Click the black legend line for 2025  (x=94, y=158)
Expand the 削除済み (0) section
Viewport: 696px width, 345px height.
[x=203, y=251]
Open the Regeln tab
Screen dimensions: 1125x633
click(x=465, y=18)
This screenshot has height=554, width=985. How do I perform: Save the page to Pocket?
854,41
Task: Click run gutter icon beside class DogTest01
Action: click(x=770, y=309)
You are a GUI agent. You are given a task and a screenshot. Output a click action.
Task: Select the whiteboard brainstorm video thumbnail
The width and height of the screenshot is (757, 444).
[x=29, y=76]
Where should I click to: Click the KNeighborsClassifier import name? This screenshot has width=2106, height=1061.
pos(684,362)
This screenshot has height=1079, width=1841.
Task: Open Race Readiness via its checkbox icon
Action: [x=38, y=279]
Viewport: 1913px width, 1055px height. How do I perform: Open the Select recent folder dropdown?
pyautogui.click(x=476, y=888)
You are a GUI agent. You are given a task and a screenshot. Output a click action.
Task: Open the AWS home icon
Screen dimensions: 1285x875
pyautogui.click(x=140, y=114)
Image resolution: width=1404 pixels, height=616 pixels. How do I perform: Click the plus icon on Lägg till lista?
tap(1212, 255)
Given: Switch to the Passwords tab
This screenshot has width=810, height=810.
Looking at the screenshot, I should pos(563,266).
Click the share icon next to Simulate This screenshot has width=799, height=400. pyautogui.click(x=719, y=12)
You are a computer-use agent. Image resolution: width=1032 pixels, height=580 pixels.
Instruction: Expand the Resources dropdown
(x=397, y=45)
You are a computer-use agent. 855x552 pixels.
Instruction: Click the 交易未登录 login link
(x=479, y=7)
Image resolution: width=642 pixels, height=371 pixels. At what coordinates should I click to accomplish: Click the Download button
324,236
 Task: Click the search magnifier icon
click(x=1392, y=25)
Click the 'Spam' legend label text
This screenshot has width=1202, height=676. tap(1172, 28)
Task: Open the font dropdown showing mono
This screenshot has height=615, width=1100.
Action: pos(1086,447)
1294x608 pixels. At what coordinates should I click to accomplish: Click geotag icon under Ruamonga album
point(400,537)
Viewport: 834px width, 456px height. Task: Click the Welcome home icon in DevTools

☆ ☆ ☆ ☆ ☆

> _Exercise_:
What lines in the material include the string "home"? Pull each one out.

> _Completed exercise_:
Task: Open the AWS home icon
Viewport: 834px width, 456px height. Task: Click the Welcome home icon in DevTools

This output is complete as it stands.